The scheme, codenamed 'Project Barcelona,' will see both new and archive shows made available for a "relatively modest fee" according to BBC director general Mark Thompson.
Project Barcelona, which is likely to live somewhere within the iPlayer ecosystem still has to be approved by both the BBC Trust and the pool of independent producers who supply the BBC with much of the content in question.
The latter may resist over concerns about how the scheme may affect DVD sales, but are likely to be placated by a greater share of the pudding than iTunes offers.

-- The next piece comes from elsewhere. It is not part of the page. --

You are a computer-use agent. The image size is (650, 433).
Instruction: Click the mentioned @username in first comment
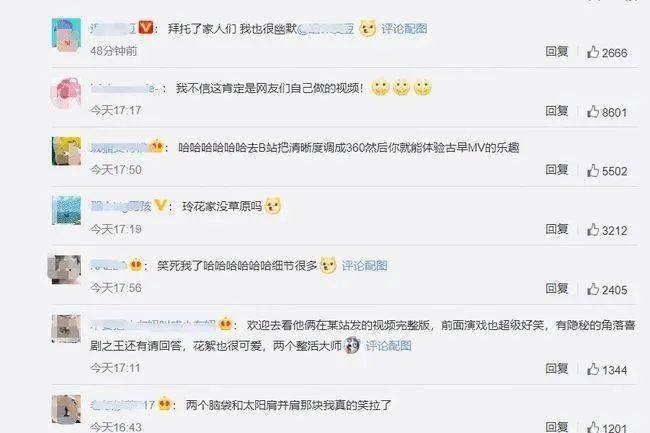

Thompson is yet to confirm when the service will launch or how much the Corporation intends to charge per episode, although early speculation is that it'll be in the region of £1.89.
Regarding inevitable concerns that the scheme will force consumers to simply pay again for content they've already bought through the license fee, Thompson says the scheme is simply akin to going out and buying a DVD.
"This is not a second licence-fee by stealth or any reduction in the current public service offering from the BBC – it's the exact analogy of going into a high-street shop to buy a DVD or, before that, a VHS cassette," he said.
"For decades the British public has understood the distinction between watching Dad's Army on BBC1 and then going out to buy a permanent copy of it. Barcelona is the digital equivalent of doing the second."